Copy out verbatim the entries from the line with "Navigate back with the Back arrow" through the end of the entries, including both of those lines.

>>>

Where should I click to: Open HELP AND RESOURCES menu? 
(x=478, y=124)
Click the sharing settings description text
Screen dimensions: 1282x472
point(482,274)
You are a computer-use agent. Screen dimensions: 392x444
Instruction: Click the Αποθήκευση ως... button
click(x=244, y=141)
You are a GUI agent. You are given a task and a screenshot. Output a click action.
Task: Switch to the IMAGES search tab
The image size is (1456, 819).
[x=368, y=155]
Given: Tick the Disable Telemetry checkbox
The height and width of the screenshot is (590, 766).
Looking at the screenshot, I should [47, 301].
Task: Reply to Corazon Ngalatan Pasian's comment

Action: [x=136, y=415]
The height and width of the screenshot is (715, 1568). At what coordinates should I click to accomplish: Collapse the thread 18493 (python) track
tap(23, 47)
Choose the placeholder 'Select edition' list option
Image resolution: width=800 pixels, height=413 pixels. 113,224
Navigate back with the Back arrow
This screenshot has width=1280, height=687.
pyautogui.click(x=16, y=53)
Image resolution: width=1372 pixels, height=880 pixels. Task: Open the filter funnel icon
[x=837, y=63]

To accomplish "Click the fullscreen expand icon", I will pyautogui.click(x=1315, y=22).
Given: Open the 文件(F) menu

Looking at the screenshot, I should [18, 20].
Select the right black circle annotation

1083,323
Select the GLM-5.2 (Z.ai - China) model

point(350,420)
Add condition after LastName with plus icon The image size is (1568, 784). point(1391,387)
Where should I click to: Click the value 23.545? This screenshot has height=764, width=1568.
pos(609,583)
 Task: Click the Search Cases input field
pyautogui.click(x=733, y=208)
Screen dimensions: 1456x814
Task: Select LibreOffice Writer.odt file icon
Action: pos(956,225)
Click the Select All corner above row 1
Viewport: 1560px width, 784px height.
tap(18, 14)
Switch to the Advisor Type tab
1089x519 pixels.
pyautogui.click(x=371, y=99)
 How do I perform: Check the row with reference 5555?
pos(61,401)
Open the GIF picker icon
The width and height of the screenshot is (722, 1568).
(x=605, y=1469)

<<<

**EXERCISE OUTPUT:**
Navigate back with the Back arrow
This screenshot has width=1280, height=687.
pyautogui.click(x=16, y=53)
Image resolution: width=1372 pixels, height=880 pixels. Task: Open the filter funnel icon
[x=837, y=63]

To accomplish "Click the fullscreen expand icon", I will pyautogui.click(x=1315, y=22).
Given: Open the 文件(F) menu

Looking at the screenshot, I should [18, 20].
Select the right black circle annotation

1083,323
Select the GLM-5.2 (Z.ai - China) model

point(350,420)
Add condition after LastName with plus icon The image size is (1568, 784). point(1391,387)
Where should I click to: Click the value 23.545? This screenshot has height=764, width=1568.
pos(609,583)
 Task: Click the Search Cases input field
pyautogui.click(x=733, y=208)
Screen dimensions: 1456x814
Task: Select LibreOffice Writer.odt file icon
Action: pos(956,225)
Click the Select All corner above row 1
Viewport: 1560px width, 784px height.
tap(18, 14)
Switch to the Advisor Type tab
1089x519 pixels.
pyautogui.click(x=371, y=99)
 How do I perform: Check the row with reference 5555?
pos(61,401)
Open the GIF picker icon
The width and height of the screenshot is (722, 1568).
(x=605, y=1469)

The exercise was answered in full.